(Rows of pointing data)
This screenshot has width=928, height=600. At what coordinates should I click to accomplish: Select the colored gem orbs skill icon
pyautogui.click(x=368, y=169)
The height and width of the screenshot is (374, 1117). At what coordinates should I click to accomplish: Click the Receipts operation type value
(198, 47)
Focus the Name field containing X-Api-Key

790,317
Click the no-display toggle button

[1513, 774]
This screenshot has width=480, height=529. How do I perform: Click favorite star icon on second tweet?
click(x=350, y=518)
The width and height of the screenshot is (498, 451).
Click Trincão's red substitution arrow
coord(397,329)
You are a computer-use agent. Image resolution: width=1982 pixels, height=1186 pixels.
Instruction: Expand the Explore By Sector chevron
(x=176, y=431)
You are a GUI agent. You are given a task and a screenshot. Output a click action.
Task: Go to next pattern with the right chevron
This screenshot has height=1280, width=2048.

- _Do this_:
Rewrite the items starting at the line containing "Click the no-display toggle button" and ending at the line containing "(x=176, y=431)" as a two-column CSV with the columns "item_text" and "answer". Give one row per item, put each value in a quoted field, and replace line breaks with spaces.

- _The solution_:
item_text,answer
"Click the no-display toggle button","[1513, 774]"
"This screenshot has width=480, height=529. How do I perform: Click favorite star icon on second tweet?","click(x=350, y=518)"
"The width and height of the screenshot is (498, 451). Click Trincão's red substitution arrow","coord(397,329)"
"You are a computer-use agent. Image resolution: width=1982 pixels, height=1186 pixels. Instruction: Expand the Explore By Sector chevron","(x=176, y=431)"